Exactly as they appear, write the lines from the one containing "Task: Click the text 4살아이 at message end" to the final line of the entries, leaving pictures out.

(SOURCE DATA):
====

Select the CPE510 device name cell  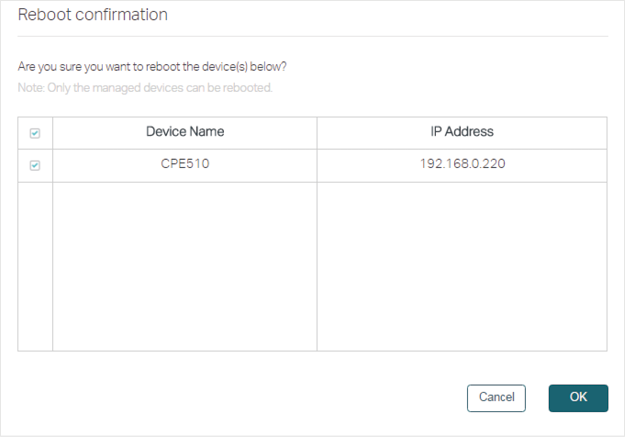[x=185, y=164]
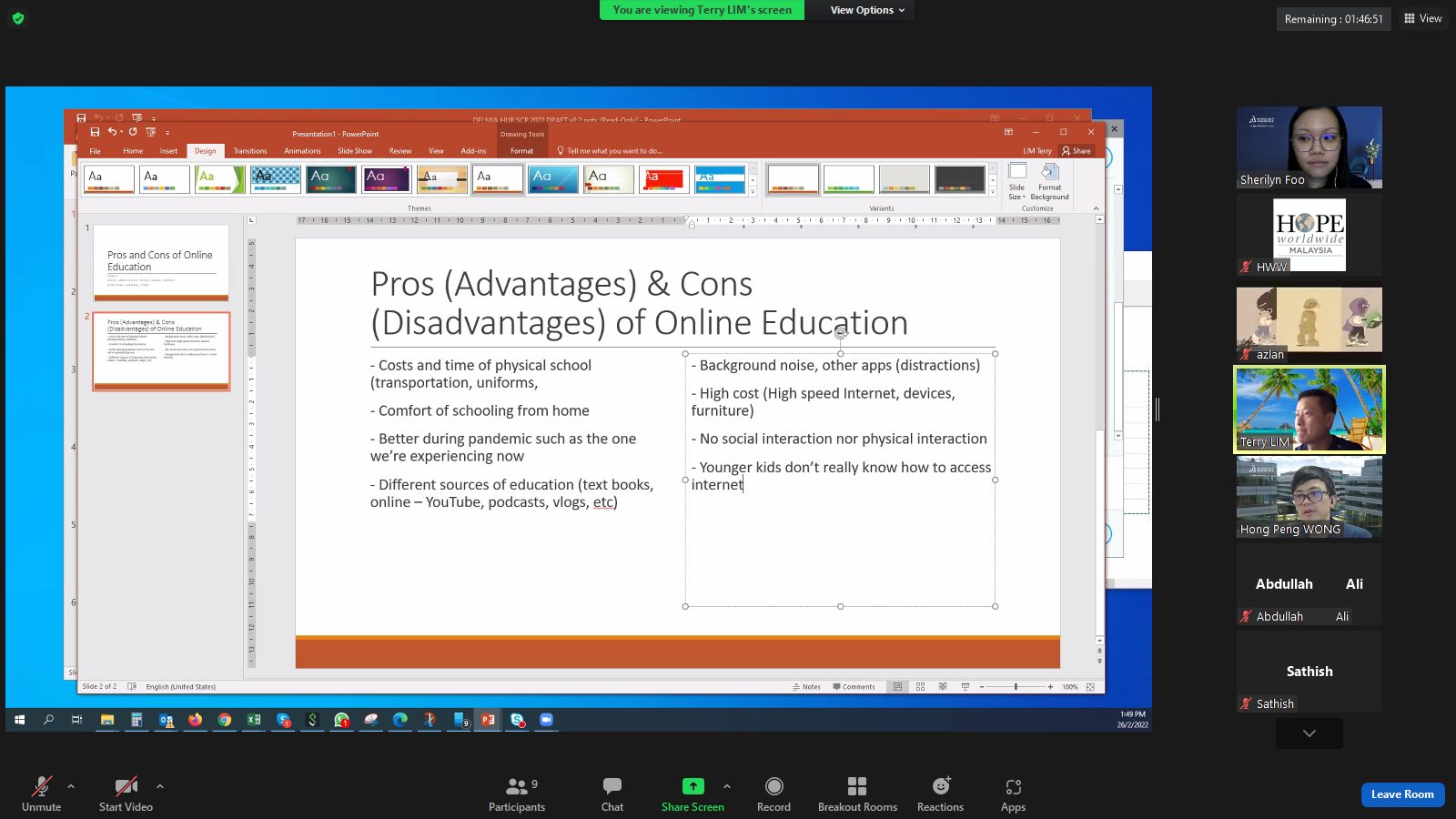The width and height of the screenshot is (1456, 819).
Task: Switch the gallery View layout
Action: pyautogui.click(x=1422, y=18)
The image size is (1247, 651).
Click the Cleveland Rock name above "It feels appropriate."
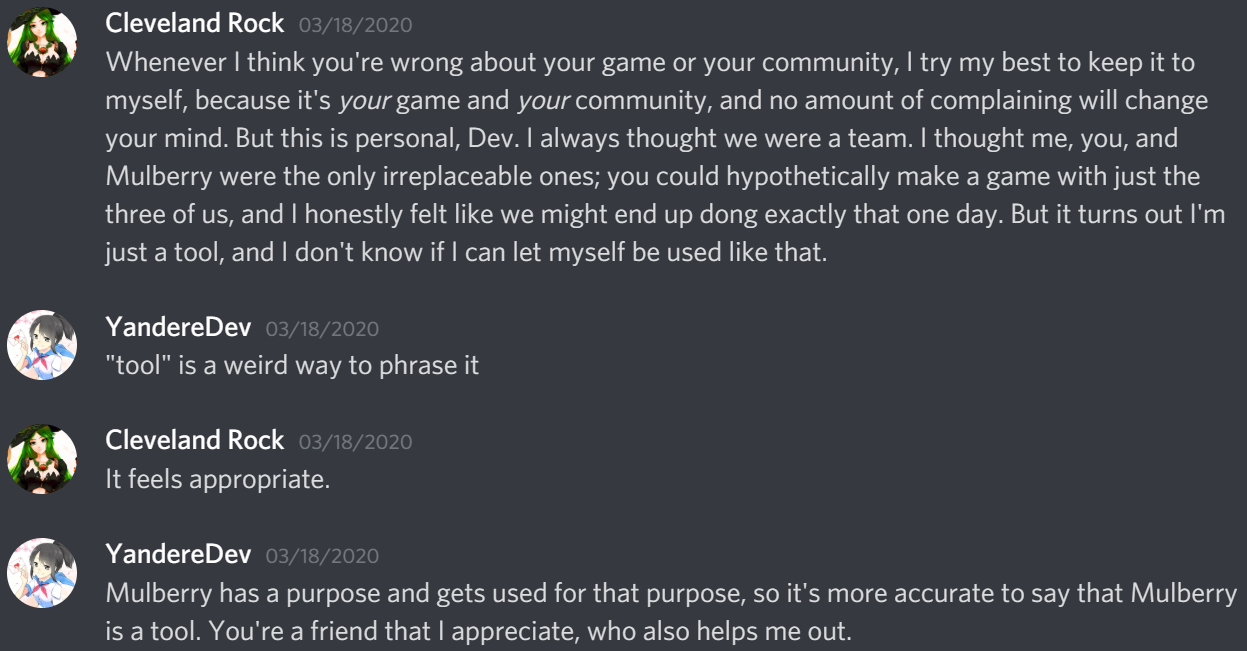(x=195, y=440)
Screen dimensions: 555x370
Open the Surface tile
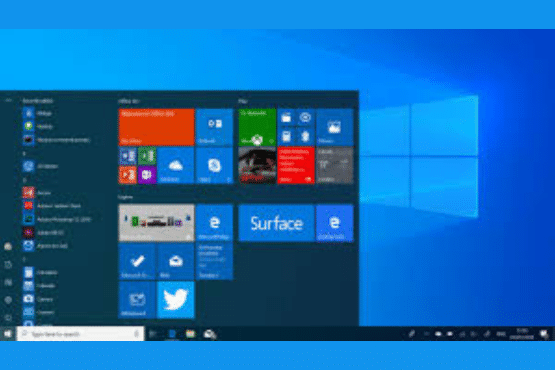(276, 223)
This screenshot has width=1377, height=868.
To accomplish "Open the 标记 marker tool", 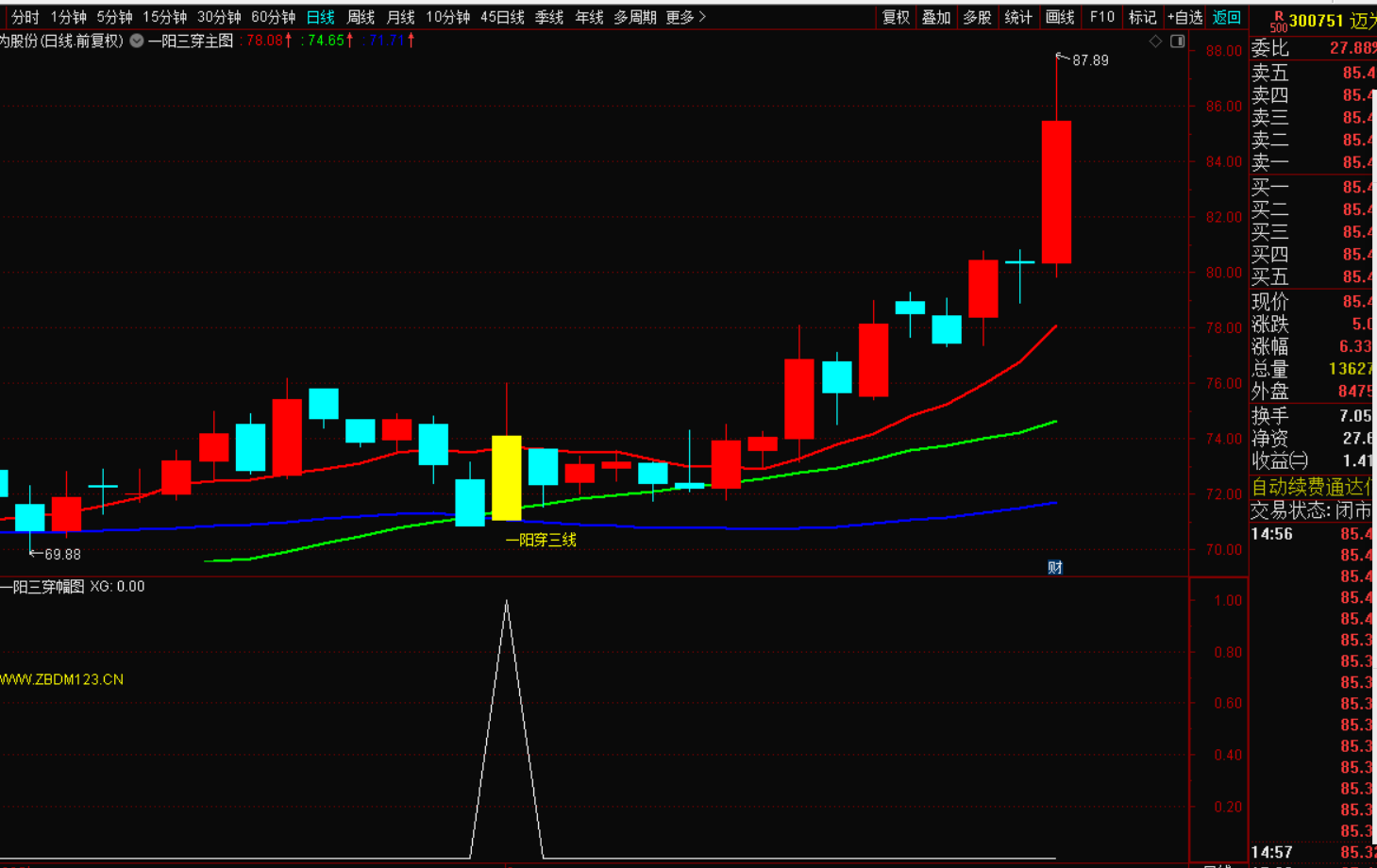I will pyautogui.click(x=1142, y=17).
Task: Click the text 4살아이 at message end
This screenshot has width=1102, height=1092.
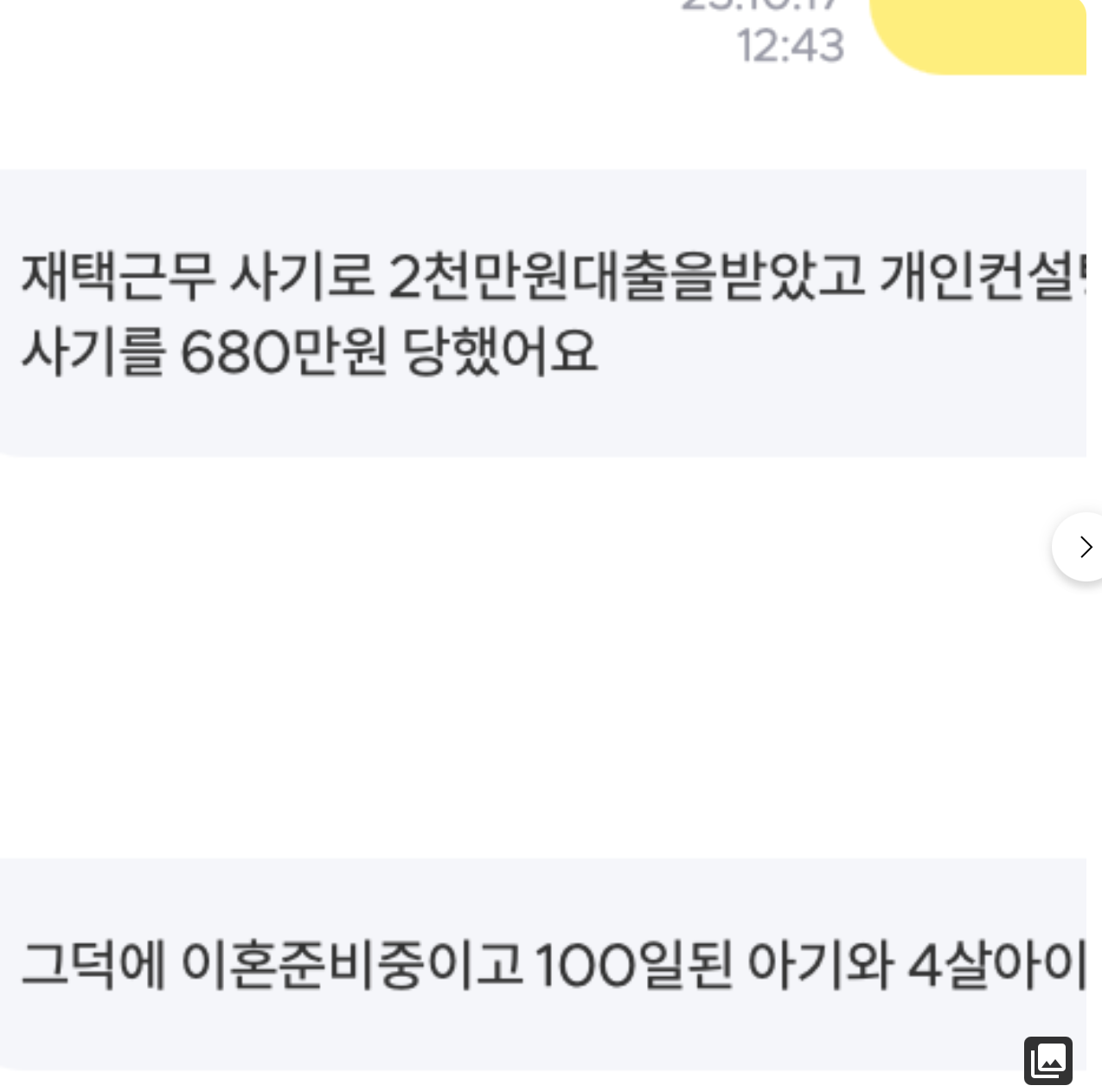Action: coord(996,966)
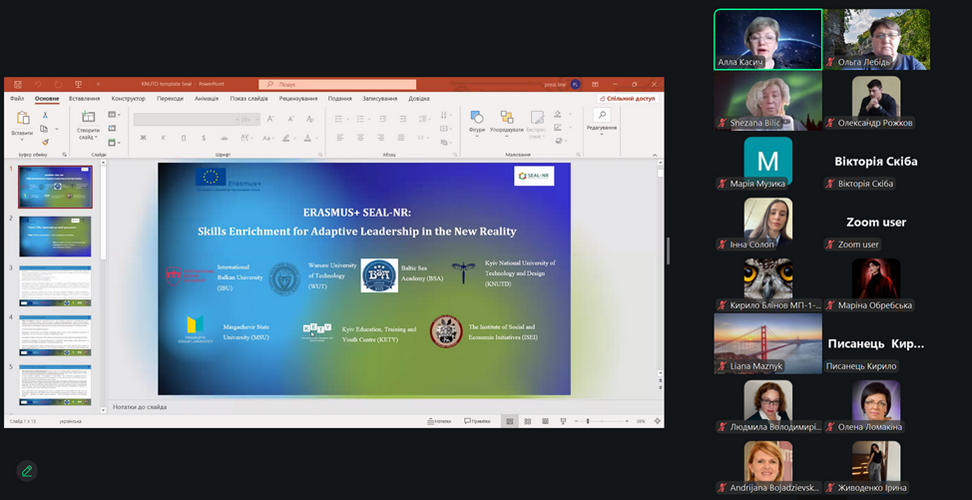
Task: Click the Paste (Вставити) clipboard icon
Action: [22, 120]
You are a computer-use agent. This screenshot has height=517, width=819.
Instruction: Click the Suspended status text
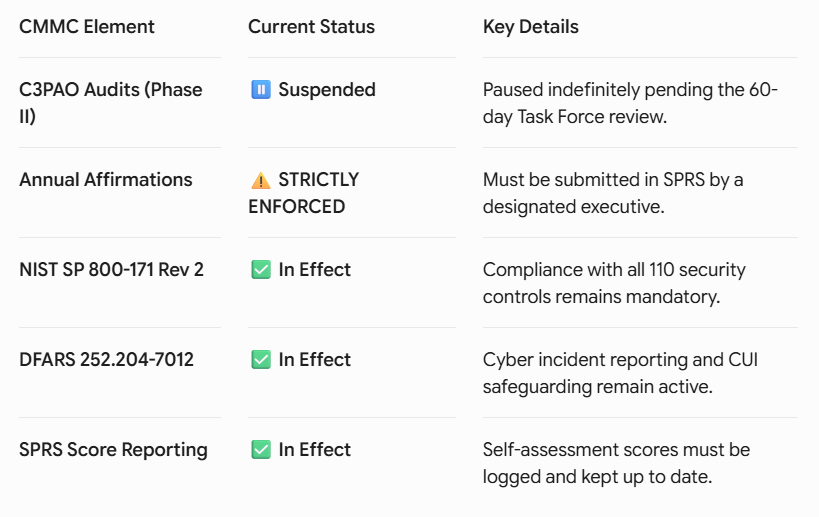(x=327, y=90)
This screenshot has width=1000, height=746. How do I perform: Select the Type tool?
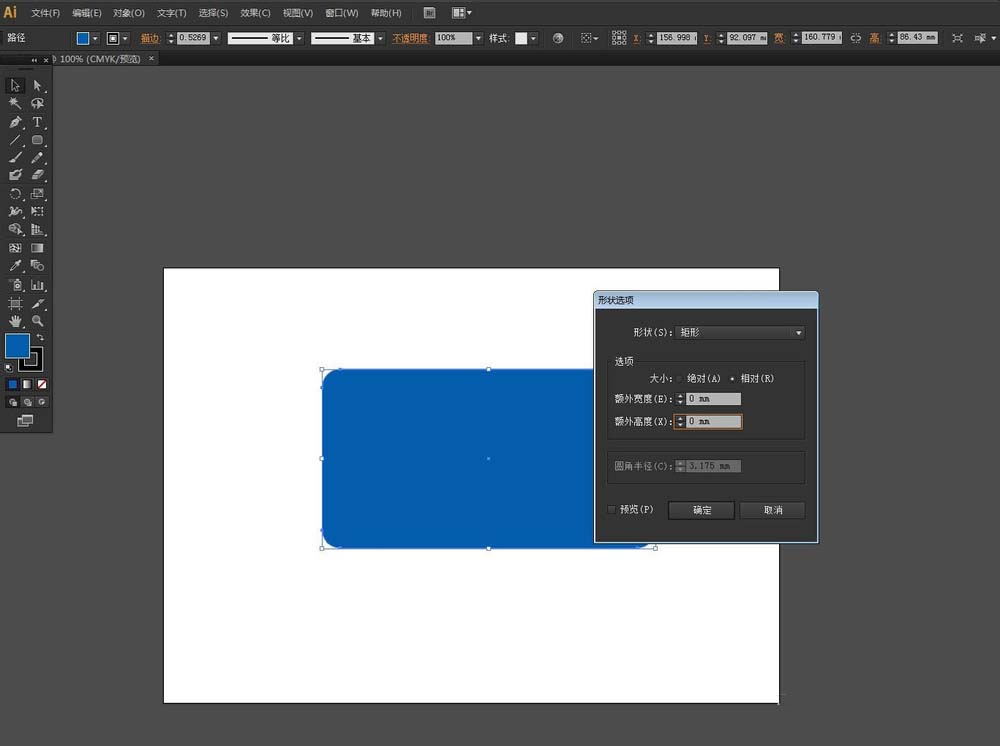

====

(EXERCISE RESPONSE):
Task: Click the text 4살아이 at message end
This screenshot has width=1102, height=1092.
Action: coord(996,966)
Task: Click the Paste (Вставити) clipboard icon
Action: [22, 120]
You are a computer-use agent. This screenshot has height=517, width=819.
Instruction: Click the Suspended status text
(x=327, y=90)
This screenshot has width=1000, height=746. How do I perform: Select the Type tool?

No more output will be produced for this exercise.